## WORK INSTRUCTIONS
**A)** Answer each question from the court opinion, using the same (i), (ii), (iii) labels:
(i) Who is listed as attorney for the children?
(ii) Which judge's name opens the memorandum and order?
(iii) On what date was the appealed order entered?
**B)** From the court opinion, extract the passage from "MEMORANDUM AND ORDER" up to and including "to be neglected.", copied word for word.

## TEXT SHOWN

Opinion
527455
11-21-2019
Sandra M. Colatosti, Albany, for appellant. Christopher H. Gardner, County Attorney, Schenectady (Sarah Petraccione of counsel), for respondent. Alexandra G. Verrigni, Rexford, attorney for the children. Karen Crandall, Schenectady, attorney for the child.
Sandra M. Colatosti, Albany, for appellant.
Christopher H. Gardner, County Attorney, Schenectady (Sarah Petraccione of counsel), for respondent.
Alexandra G. Verrigni, Rexford, attorney for the children.
Karen Crandall, Schenectady, attorney for the child.
Before: Egan Jr., J.P., Clark, Mulvey and Devine, JJ.
MEMORANDUM AND ORDER
Clark, J. Appeal from an order of the Family Court of Schenectady County (Blanchfield, J.), entered August 16, 2018, which granted petitioner's application, in a proceeding pursuant to Family Ct Act article 10, to adjudicate the subject children to be neglected.

## SUPPLIED RECORDS
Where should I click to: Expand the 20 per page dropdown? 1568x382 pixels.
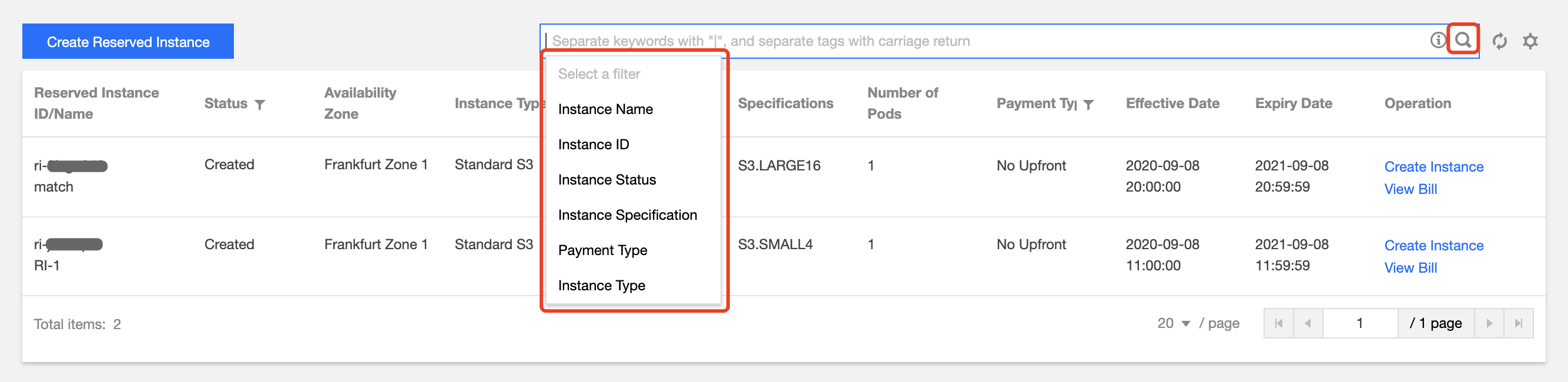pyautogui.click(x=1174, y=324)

* * *

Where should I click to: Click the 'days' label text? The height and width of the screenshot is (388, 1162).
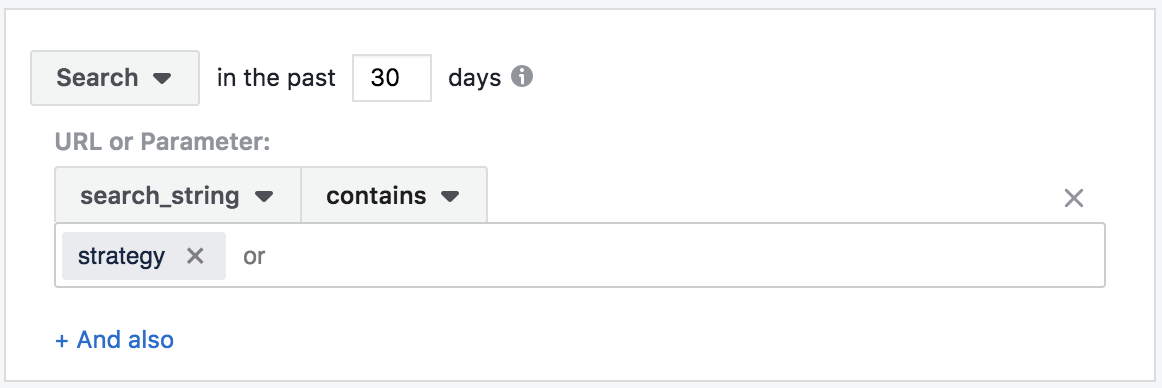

## ANSWERS PER TASK
**A)**
(i) Alexandra G. Verrigni, Rexford
(ii) Clark, J.
(iii) August 16, 2018

**B)**
MEMORANDUM AND ORDER
Clark, J. Appeal from an order of the Family Court of Schenectady County (Blanchfield, J.), entered August 16, 2018, which granted petitioner's application, in a proceeding pursuant to Family Ct Act article 10, to adjudicate the subject children to be neglected.